Ia mengutip ketentuan dalam Pasal 2 Undang-Undang Nomor 17 Tahun 2003 tentang Keuangan Negara, yang menyebut kekayaan negara yang dipisahkan hanya berlaku untuk perusahaan negara (BUMN) atau perusahaan daerah (BUMD).
“Kalau dia keuangan negara, Pasal 2 Undang-Undang 17 Tahun 2003 itu tegas menyatakan bahwa kekayaan yang dipisahkan itu ditujukan kepada perusahaan negara atau daerah. Sedangkan LPEI ini lembaga khusus, punya aturan sendiri, bersifat sui generis, sovereign, dan lex specialis,” terang Waldus.
Menurutnya, dengan status sebagai lembaga khusus yang berdaulat dan memiliki regulasi tersendiri, maka pengelolaan keuangan LPEI seharusnya tunduk pada hukum perdata, bukan pidana.

-.-.-

**KUMPULAN TUGAS**:
1. Jawablah pertanyaan berikut berdasarkan cuplikan tentang LPEI.
(a) Pasal dan undang-undang apa yang dikutip sebagai dasar ketentuan mengenai kekayaan negara yang dipisahkan?
(b) Sifat apa saja yang disebutkan Waldus melekat pada LPEI sebagai lembaga khusus?
(c) Pengelolaan keuangan LPEI seharusnya tunduk pada hukum apa?
2. Selesaikan bagian berikutnya dari cuplikan tentang LPEI dengan melanjutkannya dari kalimat terakhir.
Catatan-catatan yang disajikan sesudah ini berasal dari sumber lain.

**DATA YANG DISEDIAKAN**:
-.-.-

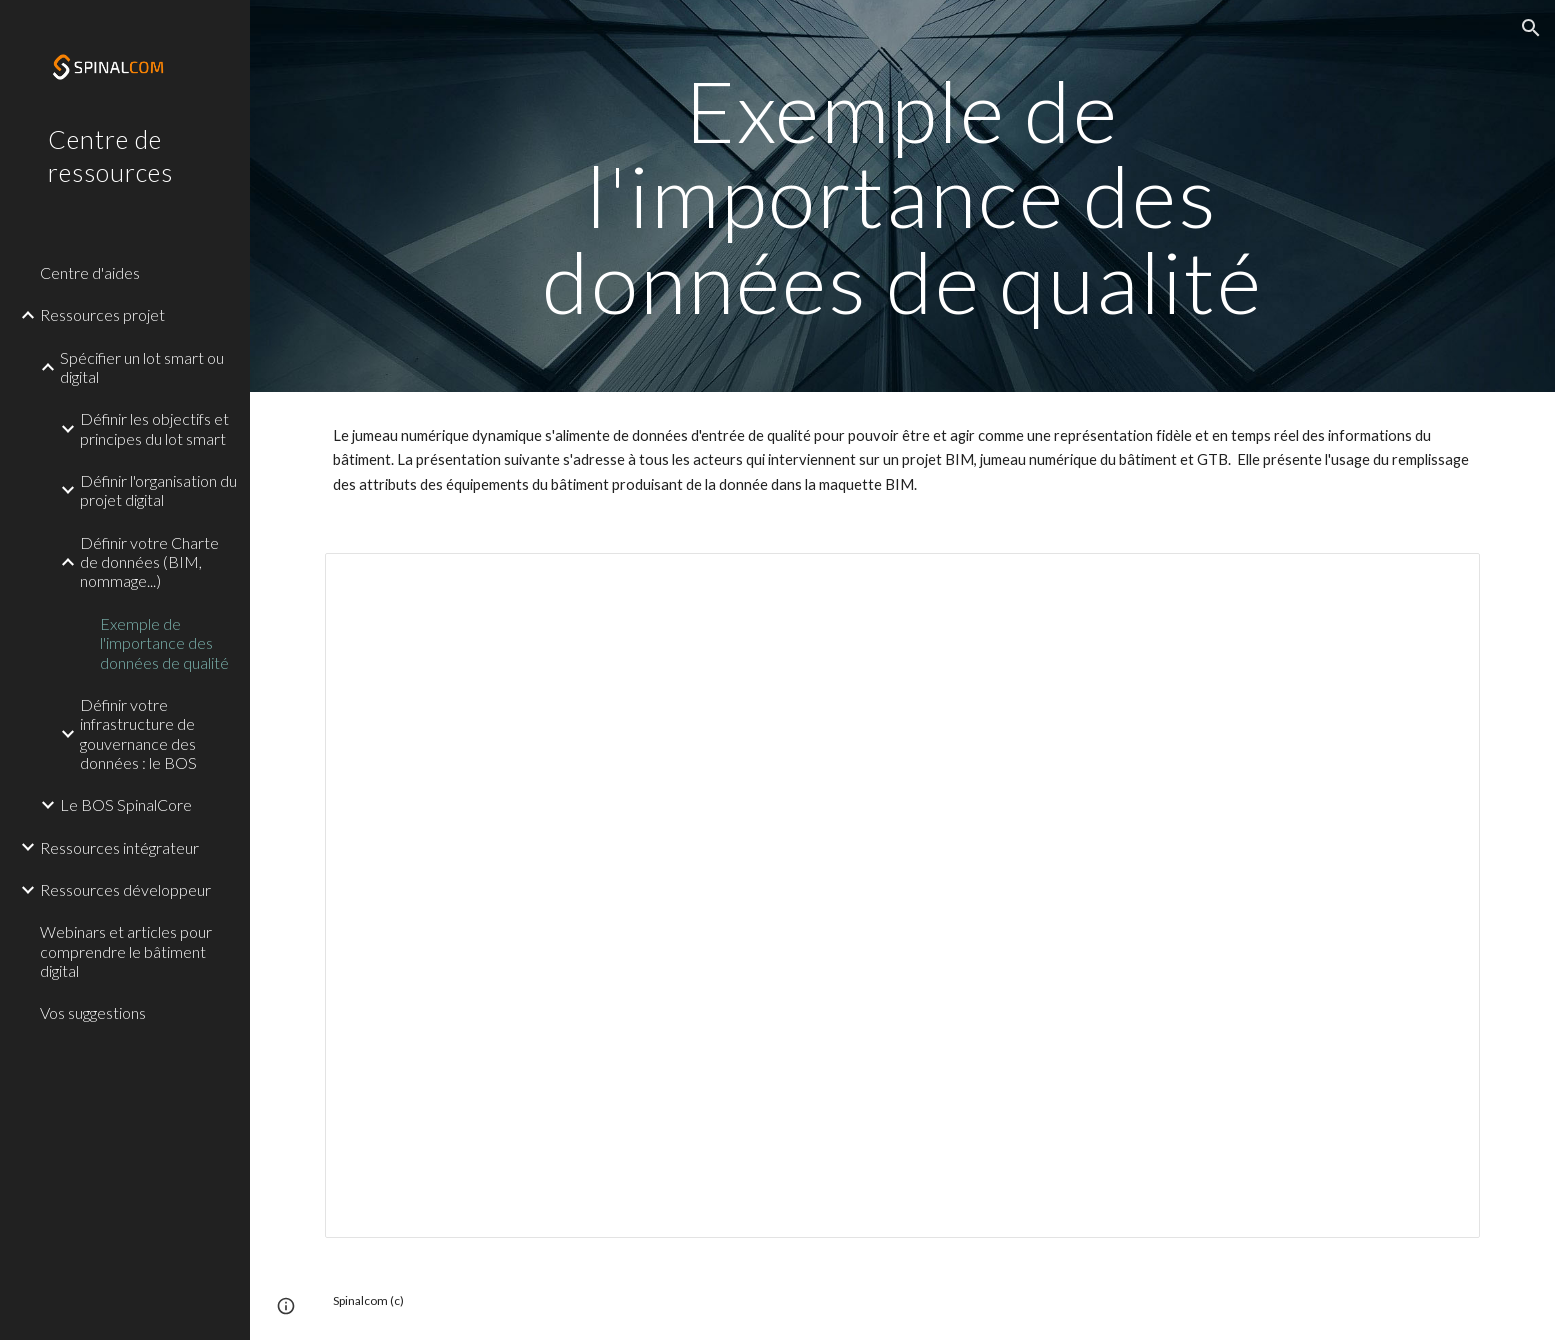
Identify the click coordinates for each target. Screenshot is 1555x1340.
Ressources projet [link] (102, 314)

-.-.-

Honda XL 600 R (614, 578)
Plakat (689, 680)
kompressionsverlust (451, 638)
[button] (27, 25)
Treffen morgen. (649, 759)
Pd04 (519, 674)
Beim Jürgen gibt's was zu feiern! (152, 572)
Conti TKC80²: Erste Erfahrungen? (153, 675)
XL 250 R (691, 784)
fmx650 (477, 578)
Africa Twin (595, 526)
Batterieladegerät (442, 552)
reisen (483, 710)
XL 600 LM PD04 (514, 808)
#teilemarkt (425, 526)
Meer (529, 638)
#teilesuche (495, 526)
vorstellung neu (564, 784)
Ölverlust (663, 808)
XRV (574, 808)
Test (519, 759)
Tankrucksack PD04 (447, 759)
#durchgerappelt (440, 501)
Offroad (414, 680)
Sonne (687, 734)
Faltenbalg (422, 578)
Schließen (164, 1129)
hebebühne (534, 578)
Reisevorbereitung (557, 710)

-.-.-

**JAWABAN TUGAS**:
1.
(a) Pasal 2 Undang-Undang Nomor 17 Tahun 2003 tentang Keuangan Negara.
(b) Sui generis, sovereign, dan lex specialis.
(c) Hukum perdata, bukan hukum pidana.

2.
“Jadi rejimnya itu rejim perdata, tidak bisa digeser ke pidana,” tegasnya.
Lebih lanjut, Waldus mengungkap bahwa dana yang disebut dalam perkara ini telah dikembalikan melalui skema angsuran, sehingga tidak menimbulkan kerugian negara.
“Uang itu kembali, lewat angsuran. Kan 400 miliar dalam 4 tahun. Uangnya tidak bekerja untuk cari uang, tidur-tidur aja uangnya. Filosofi uang itu kan uang mencari uang,” ucapnya.
Kuasa hukum juga menanggapi soal adanya pengajuan Justice Collaborator (JC) oleh Terdakwa Newin Nugroho dalam perkara ini. Menurut Waldus, pengajuan tersebut tidak memenuhi syarat karena dilakukan oleh pelaku utama dan di tahap akhir persidangan.
“Saya juga nggak mengerti, karena aturan JC itu tidak boleh untuk pelaku utama. JC itu biasanya diajukan di awal, bukan di ujung persidangan,” ujar Waldus.
Ia menjelaskan bahwa berdasarkan pengalamannya dalam beberapa perkara di Komisi Pemberantasan Korupsi (KPK), JC harus diajukan terlebih dahulu kepada jaksa penuntut, bukan langsung ke majelis hakim.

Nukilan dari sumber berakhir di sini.